# start of Extract provided

Make Splunk output sourcetype configurable in CLF by marpears · Pull Request #3251 · openshift/cluster-logging-operator

marpears · 2026-04-13T13:45:14Z

Description

This PR allows for configuration of the Splunk output source type in the CLF using a new sourceType field. This is so that we can support users who have defined custom source types in Splunk.

If sourceType is not defined, then the current behavior is preserved where _json is the default and can be overridden if payloadKey is set based on the type of the final event payload.

CLF configuration example:

  outputs:
    - name: splunk-app-team-1
      splunk:
        authentication:
          token:
            key: hecToken
            secretName: splunk-app-team-1
        sourceType: 'my:custom:sourcetype'
        url: 'https://splunk.customer.com:8088'
      type: splunk

/cc @Clee2691 @cahartma
/assign @jcantrill

/cherrypick release-6.4
/cherrypick release-6.5

Links

JIRA: OBSDA-1383

jcantrill · 2026-04-13T16:22:33Z

/hold

jcantrill

There is no functional test to support this addition. Also note we do not backport features to earlier releases

jcantrill · 2026-04-14T20:44:58Z

+	// SourceType can be used to specify a pretrained or custom sourcetype in Splunk.
+	// If not specified, `sourceType` will be "_json" or be determined automatically when using `payloadKey` based on the type of the final event payload.

# end of Extract provided
# start of Collected material

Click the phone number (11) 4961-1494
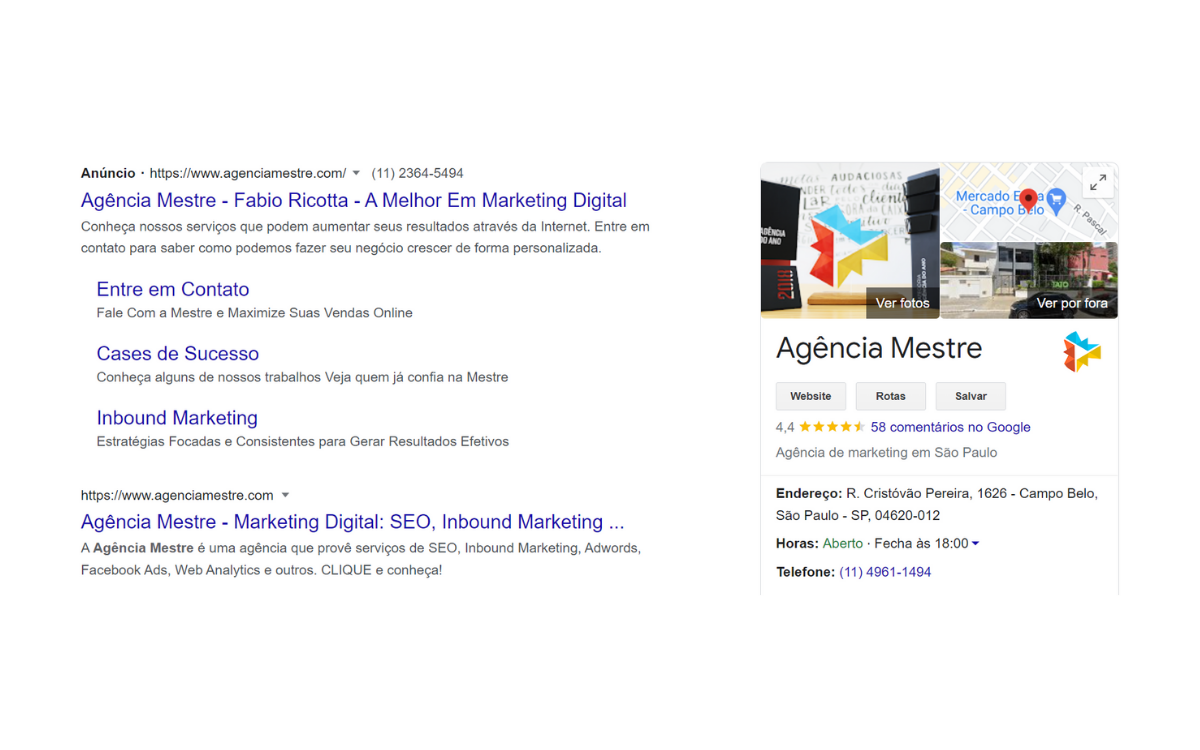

# end of Collected material

(Jobs)
**1)** Do these statements agree with the Splunk sourcetype pull request thread? Answer each with yes or no and quote the deciding words. (a) When sourceType is not defined, _json is the default. (b) jcantrill states that features are backported to earlier releases. (c) The URL in the configuration example uses port 8088.
**2)** In the Splunk sourcetype pull request thread, write out the part that opens with the words containing "This PR allows" and closes with "types in Splunk.".
**3)** Extend the Splunk sourcetype pull request thread, beginning right after its last line.

(Expected outputs)
**1)**
(a) Yes: "If sourceType is not defined, then the current behavior is preserved where _json is the default"
(b) No: "Also note we do not backport features to earlier releases"
(c) Yes: "url: 'https://splunk.customer.com:8088'"

**2)**
This PR allows for configuration of the Splunk output source type in the CLF using a new sourceType field. This is so that we can support users who have defined custom source types in Splunk.

**3)**
... be determined automatically ...

I generally do not like this change but this statement is inaccurate. There is no 'automatic' determination as the value configured in the sink is the same as provided in the API.

This field is a hint to the splunk receiver how to parse the incoming message field, which why they can't figure it out how to do this on the server-side is beyond me. By allowing user's to configure this value, we are allowing them to misrepresent what the log format of the actual work load is. Given logs come from various workloads from the entire cluster to a single sink means the 'pre-trained' model may not apply to every log. How do we guarantee that with this implementation?

The CLF is intentionally opinionated meaning the current implementation is correct: you either get a JSON blob of ViaQ format or generic text from some other part of the ViaQ payload. IMO the proper way to add this feature is to evaluate the message field and dynamically set it based upon a pattern defined in the message. The caveat is whether it can be set for individual log messages.

That being said, what does it mean to the user, to set this value to say "apache http" and the sink additionally handles some well-known java log4j formatted logs?

Does the receiver politely process everything?

Are we going to be on the hook to "fix" the case where the logs don't match the sourceType

Hi @jcantrill thanks for reviewing this PR. In reply to your comments:

The problem this feature is intended to resolve is a scenario where a user has configured custom source types in splunk to interpret particular app log message content and does not want to use the default source type of _json.

As an example, custom source types can be configured to trim the event payload, extract key/value pairs from .message and transform them into fields for use with dashboards.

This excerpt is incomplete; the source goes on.